There are generally eight methods for generating power in Shotokan karate. These methods, in the order easiest to learn, include: (1) hip vibration, (2) body shifting, (3) body rising, (4) body dropping, (5) hip rotation, (6) hip counter rotation, (7) hip pendulum, and (8) expansion and contraction.
Hip vibration is performed by firmly planting the feet on the ground while pulling strongly with one foot and then the other.
For example, if you were to throw a straight punch with the right hand, you would pull firmly with the right foot. As you pull backward with the right foot, the muscles in the right calf, hamstrings, and glutes will contract strongly. This contraction will cause your right hip to rotate forward of the left hip, with rotation occurring on the center axis. As the punch reaches the target, violently pull with the left foot to fire the same muscles while keeping those of the right side contracted. This action will draw the right hip back parallel to the left hip, creating a rotational “vibration” of the hips.
Remember that all hip action begins with the feet and travels up the legs to the glutes. The foot pull is linear but is converted to rotational force at the hips.
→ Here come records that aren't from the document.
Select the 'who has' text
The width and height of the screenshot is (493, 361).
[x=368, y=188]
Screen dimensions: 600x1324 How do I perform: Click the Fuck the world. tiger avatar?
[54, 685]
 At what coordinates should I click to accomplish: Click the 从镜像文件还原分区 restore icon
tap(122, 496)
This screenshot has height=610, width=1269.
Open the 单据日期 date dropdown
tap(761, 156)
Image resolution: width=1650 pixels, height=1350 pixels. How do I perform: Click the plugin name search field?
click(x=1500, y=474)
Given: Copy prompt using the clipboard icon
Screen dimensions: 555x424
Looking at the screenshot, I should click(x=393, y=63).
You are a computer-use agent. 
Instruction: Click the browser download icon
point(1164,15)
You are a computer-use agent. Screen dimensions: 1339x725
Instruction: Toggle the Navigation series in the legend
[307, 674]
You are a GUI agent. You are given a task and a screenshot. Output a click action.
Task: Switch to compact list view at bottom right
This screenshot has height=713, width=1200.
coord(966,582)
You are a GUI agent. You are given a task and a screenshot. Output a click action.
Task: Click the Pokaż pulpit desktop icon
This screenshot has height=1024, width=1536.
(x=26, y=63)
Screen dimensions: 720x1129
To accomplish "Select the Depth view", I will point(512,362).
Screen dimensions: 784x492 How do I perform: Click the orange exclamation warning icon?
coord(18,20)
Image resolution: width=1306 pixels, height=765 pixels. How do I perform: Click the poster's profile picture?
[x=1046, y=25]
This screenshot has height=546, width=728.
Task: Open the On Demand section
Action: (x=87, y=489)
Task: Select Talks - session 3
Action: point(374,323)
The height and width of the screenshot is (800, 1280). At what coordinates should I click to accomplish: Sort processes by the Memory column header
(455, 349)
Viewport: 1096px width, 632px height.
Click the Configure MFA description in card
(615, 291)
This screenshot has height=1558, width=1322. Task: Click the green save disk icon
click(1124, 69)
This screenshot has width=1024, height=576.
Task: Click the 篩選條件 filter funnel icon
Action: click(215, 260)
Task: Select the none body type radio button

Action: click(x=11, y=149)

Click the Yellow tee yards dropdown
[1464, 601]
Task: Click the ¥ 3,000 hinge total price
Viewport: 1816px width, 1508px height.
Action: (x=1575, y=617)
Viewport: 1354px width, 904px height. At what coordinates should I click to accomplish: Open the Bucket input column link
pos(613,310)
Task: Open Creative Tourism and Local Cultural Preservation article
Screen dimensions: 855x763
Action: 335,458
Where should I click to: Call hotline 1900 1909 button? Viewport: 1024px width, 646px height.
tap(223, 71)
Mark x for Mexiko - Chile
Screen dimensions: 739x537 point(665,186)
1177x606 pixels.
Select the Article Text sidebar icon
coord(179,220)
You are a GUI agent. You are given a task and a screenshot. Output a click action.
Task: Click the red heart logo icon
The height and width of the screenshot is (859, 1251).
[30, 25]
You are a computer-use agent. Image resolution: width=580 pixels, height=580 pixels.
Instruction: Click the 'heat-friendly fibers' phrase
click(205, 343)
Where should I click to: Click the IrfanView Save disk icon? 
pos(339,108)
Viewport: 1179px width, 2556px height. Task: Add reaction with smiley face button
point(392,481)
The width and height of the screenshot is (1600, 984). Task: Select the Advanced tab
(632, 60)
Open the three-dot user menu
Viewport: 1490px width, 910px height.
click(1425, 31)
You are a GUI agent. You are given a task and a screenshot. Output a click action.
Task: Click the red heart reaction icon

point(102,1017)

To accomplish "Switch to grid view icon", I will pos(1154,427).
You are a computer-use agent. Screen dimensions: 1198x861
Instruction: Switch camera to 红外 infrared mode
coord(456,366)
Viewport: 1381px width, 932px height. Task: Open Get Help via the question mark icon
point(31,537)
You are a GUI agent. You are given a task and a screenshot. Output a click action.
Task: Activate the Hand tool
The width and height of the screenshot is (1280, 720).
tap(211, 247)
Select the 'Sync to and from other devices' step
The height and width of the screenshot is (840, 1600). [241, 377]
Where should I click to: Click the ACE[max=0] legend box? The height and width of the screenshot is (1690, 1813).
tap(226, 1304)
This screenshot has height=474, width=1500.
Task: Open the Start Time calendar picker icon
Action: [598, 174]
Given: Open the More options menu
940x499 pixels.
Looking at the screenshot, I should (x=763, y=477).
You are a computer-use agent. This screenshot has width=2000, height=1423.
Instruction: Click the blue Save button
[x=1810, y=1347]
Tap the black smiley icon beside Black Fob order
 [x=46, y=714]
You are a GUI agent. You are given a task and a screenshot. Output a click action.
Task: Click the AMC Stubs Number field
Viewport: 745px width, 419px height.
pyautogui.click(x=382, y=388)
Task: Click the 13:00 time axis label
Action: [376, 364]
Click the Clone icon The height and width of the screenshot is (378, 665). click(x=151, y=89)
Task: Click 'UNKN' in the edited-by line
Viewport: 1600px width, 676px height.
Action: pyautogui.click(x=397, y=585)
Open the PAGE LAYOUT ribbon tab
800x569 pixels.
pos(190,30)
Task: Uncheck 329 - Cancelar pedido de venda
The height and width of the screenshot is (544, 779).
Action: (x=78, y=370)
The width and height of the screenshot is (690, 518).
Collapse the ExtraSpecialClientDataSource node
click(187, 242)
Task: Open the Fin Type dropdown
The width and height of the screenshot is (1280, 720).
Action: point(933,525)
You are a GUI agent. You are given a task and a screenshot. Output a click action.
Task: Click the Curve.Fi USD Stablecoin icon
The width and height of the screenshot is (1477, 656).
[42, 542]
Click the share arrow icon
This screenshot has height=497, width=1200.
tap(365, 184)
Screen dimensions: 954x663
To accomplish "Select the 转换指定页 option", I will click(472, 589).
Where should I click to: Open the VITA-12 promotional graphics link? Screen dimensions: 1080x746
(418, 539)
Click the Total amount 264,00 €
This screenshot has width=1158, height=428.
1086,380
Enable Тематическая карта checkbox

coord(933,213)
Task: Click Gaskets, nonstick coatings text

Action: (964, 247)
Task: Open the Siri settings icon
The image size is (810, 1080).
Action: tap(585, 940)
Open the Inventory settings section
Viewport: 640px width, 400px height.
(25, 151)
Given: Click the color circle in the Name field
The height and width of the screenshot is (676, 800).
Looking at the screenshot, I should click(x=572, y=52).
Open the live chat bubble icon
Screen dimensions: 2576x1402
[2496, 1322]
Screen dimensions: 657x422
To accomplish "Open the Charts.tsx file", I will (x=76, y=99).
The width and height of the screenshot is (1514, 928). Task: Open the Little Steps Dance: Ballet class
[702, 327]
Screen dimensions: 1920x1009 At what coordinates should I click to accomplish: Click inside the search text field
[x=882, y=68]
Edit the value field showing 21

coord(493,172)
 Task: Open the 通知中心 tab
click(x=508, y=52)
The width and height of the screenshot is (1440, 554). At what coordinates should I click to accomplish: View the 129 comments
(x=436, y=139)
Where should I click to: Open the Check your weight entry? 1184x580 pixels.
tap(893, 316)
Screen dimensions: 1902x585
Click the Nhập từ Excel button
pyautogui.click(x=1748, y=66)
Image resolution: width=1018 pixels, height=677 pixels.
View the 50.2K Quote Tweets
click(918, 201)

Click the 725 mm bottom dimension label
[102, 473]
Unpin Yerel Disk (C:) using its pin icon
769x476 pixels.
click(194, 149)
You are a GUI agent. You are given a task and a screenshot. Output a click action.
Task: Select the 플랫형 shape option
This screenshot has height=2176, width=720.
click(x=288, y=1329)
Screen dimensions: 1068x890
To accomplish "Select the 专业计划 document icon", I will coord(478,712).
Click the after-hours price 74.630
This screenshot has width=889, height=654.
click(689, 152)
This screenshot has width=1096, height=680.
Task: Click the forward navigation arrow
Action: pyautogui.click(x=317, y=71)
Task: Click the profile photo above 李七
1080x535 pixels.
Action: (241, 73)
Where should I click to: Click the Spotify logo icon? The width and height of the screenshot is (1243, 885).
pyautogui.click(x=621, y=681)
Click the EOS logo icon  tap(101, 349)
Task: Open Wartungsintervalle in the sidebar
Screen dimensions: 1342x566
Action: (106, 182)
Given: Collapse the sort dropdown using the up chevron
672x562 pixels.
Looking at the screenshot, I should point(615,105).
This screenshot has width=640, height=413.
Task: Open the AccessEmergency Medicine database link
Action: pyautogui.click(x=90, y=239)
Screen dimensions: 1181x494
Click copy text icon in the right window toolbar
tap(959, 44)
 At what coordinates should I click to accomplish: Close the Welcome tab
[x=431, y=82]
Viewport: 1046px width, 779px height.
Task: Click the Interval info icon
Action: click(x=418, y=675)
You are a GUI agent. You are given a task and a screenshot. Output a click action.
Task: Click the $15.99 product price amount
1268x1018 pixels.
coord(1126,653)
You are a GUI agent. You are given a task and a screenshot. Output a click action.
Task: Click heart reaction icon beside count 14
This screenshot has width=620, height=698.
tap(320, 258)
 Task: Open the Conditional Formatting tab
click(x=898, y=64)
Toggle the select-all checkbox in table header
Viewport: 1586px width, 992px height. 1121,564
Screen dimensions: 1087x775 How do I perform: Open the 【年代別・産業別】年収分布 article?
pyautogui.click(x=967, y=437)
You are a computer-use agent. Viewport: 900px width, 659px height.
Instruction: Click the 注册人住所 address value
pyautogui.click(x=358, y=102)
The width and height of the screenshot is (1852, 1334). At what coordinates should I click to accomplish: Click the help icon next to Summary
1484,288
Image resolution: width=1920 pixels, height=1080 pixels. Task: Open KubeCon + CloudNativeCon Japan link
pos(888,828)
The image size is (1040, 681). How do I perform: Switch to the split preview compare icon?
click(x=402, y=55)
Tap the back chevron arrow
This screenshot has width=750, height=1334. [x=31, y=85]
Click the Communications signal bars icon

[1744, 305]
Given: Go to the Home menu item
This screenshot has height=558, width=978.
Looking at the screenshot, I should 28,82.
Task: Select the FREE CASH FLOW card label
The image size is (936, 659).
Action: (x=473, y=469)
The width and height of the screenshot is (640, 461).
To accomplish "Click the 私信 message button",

That rotational force is then transferred up the spine (if the lumber spine is kept braced), then to the shoulders, where energy is sent to the arm (often becomes linear once again). Wiggling the hips without using the feet, legs, glutes, and posterior chain of the body is not karate; it’s dancing.
The best approach to mastering hip vibration is through three-time punching from ready position (yoi). Assume the ready position with left arm extended and right hand in pull-back position on the right hip. Pull with the right foot as you punch off-center to the left with the right arm. This will allow the right hip to rotate forward while the left hip rotates backwards. At the completion of the punch, the right leg, from the foot to the glutes will be contracted strongly. The left leg and glutes will be mostly relaxed. Now, the hard part. Instantly relax the right leg and glutes while simultaneously pulling with the left foot and tensing the left leg and glutes. This will rotate the hips on the center axis so the left hip is forward and the right hip is back. The left arm will punch off center to the right side. The right leg and glutes will be mostly relaxed. Finally, keep the left leg and glutes contracted while simultaneously pulling firmly with the right foot, contracting the right leg and glutes. This will center the body so the hips are square to the front with both legs and glutes contracted. Relax both legs and glutes. You will now have the right arm forward and left hand at the left hip, ready to repeat the drill in the opposite direction. At first, take your time to consciously pull with the correct foot and tense the leg and glutes while relaxing the opposing side. If your arms or upper body become tired at any time, you are holding too much tension above the lumbar spine. The upper body should be almost completely relaxed during this drill. The idea is to literally “throw’ the punches using the power of the feet and glutes generating energy up the spine. See my video on this exercise at Hip Vibration in Shotokan Karate - YouTube.
You must perform (at minimum) heavy deadlifts and hard-style kettlebell swings to improve posterior chain strength. Since heavy deadlifts wear out your nervous system, they can only be performed about once every two weeks (or more). Therefore, kettlebell swings are excellent in developing strength between heavy deadlift days.
Hip vibration is used mainly with shorter stances and, therefore, close to the opponent. As distance increases and stance length increases, hip rotation is more practical. Use body shifting to generate power at very long distances (beyond arm reach). Furthermore, use expansion and contraction, combined with other methods, with almost all karate techniques to generate power.